Harapan putra – putri terbaik bangsa untuk dapat menguasai keterampilan di bidang teknologi informasi secara memadai pupus sudah. Pasalnya, pemerintah tetap berpegang teguh pada keputusannya untuk tidak memasukkan mata pelajaran Teknologi Informasi dan Komunikasi (TIK) ke dalam struktur kurikulum 2006 maupun kurikulum 2013. Dalam kegiatan penyempurnaan silabus mata pelajaran yang dilaksanakan oleh Pusat Kurikulum Perbukuan – Balitbang – Kemendikbud awal mei lalu, mapel Prakarya yang selama ini dianggap sebagai “bayi yang tidak diinginkan” kembali muncul menggantikan mapel TIK. Reaksi pun bermunculan dari berbagai elemen masyarakat menyikapi kebijakan yang (dianggap) keliru tersebut.
Kisruh menyangkut mapel TIK ini bermula saat digulirkannya Kurikulum 2013 pada masa kepemimpinan M. Nuh di Kemendikbud. Saat itu Nuh mengeluarkan Permendikbud Nomor 68 Tahun 2014 tentang peran guru TIK dan KKPI dalam Kurikulum 2013. Berdasarkan Permendikbud tersebut, TIK tidak lagi menjadi mapel yang berdiri sendiri melainkan diintegrasikan ke dalam mapel-mapel yang ada. Adapun guru TIK diposisikan sebagai fasilitator dan pengelola sarana pembelajaran berbasis TIK untuk keperluan pembelajaran mapel lainnya maupun untuk kepentingan administrasi para guru.

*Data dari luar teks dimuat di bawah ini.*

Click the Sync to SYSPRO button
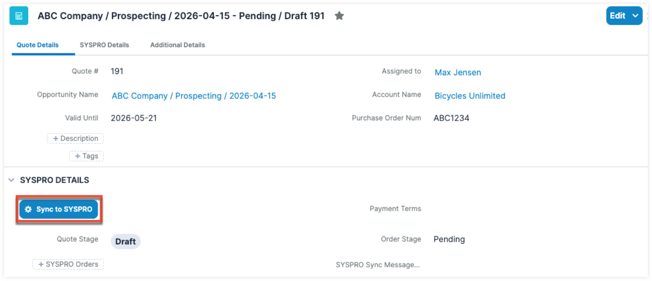The image size is (652, 281). (x=59, y=209)
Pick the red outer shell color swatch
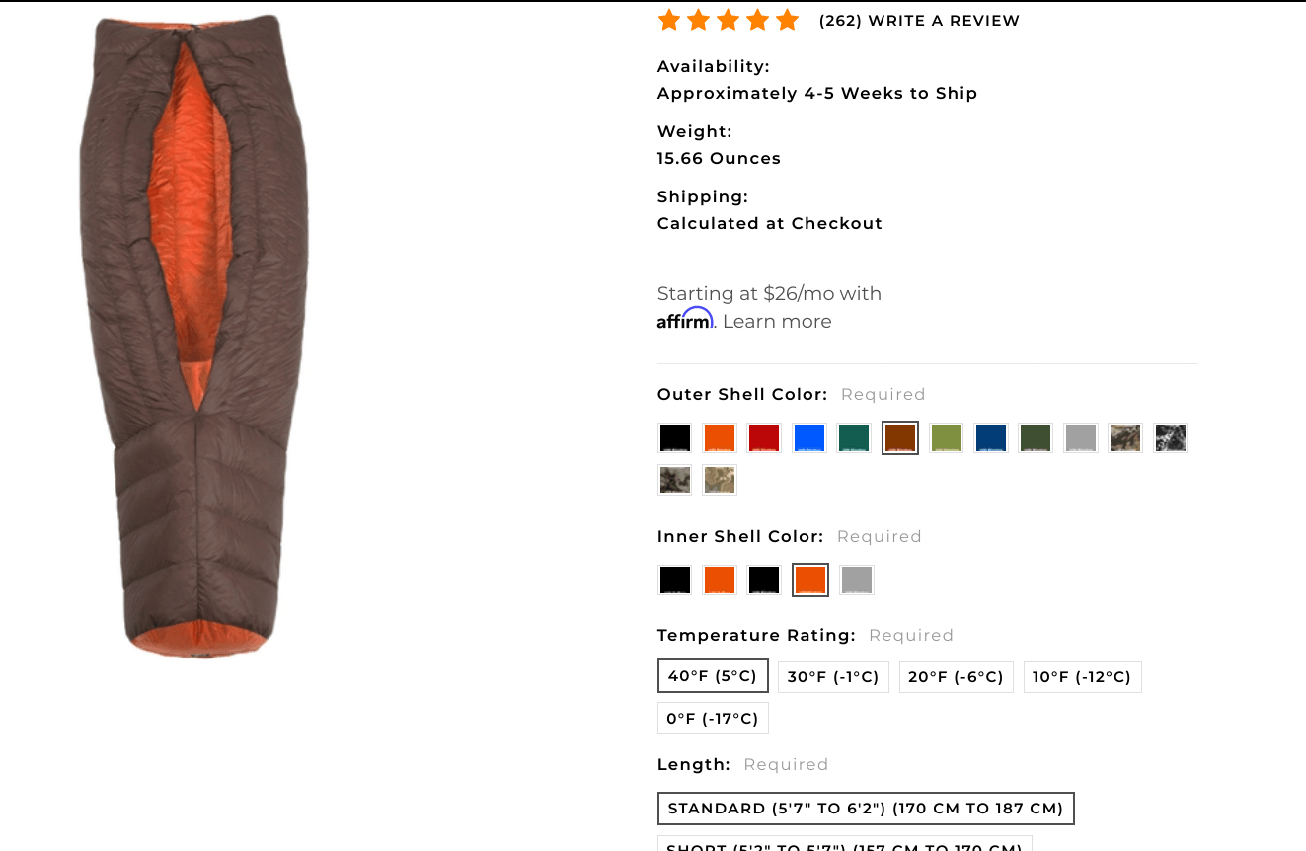 click(x=764, y=438)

Tak lama kemudian rezim pun berganti. Pemerintahan yang baru rupanya memiliki “selera” yang berbeda dengan pemerintahan sebelumnya. Anies Baswedan sebagai nakhoda baru di Kemendikbud memerintahkan sekolah-sekolah yang baru menjalankan Kurtilas selama satu semester, agar kembali menggunakan Kurikulum 2006 (KTSP). Intrsuksi ini pun tertuang dalam Permendikbud Nomor 160 Tahun 2014 tentang Pemberlakuan Kurikulum 2006 dan Kurikulum 2013. Anehnya, keputusan tersebut tidak secara otomatis mengembalikan mapel TIK ke tempat asalnya. Sekalipun sekolah-sekolah kembali menggunakan Kurikulum 2006, mapel prakarya tetap dipertahankan untuk menggantikan mapel TIK.
Kondisi semacam ini tentunya menimbulkan tanda tanya besar bagi sebagian kalangan. Sikap inkonsistensi Mendikbud tersebut menimbulkan kesan bahwa pemerintah ingin melepaskan tanggungjawabnya dalam menyediakan sarana pembelajaran (khususnya perangkat multimedia) secara memadai sesuai dengan amanat undang-undang. Padahal, tersedianya sarana belajar tersebut akan membantu pemerintah dalam menyukseskan program-programnya. Ujian Nasional berbasis komputer yang dilaksanakan beberapa pekan lalu tidak akan berjalan lancar apabila sekolah tidak memiliki sarana sesuai dengan yang dibutuhkan.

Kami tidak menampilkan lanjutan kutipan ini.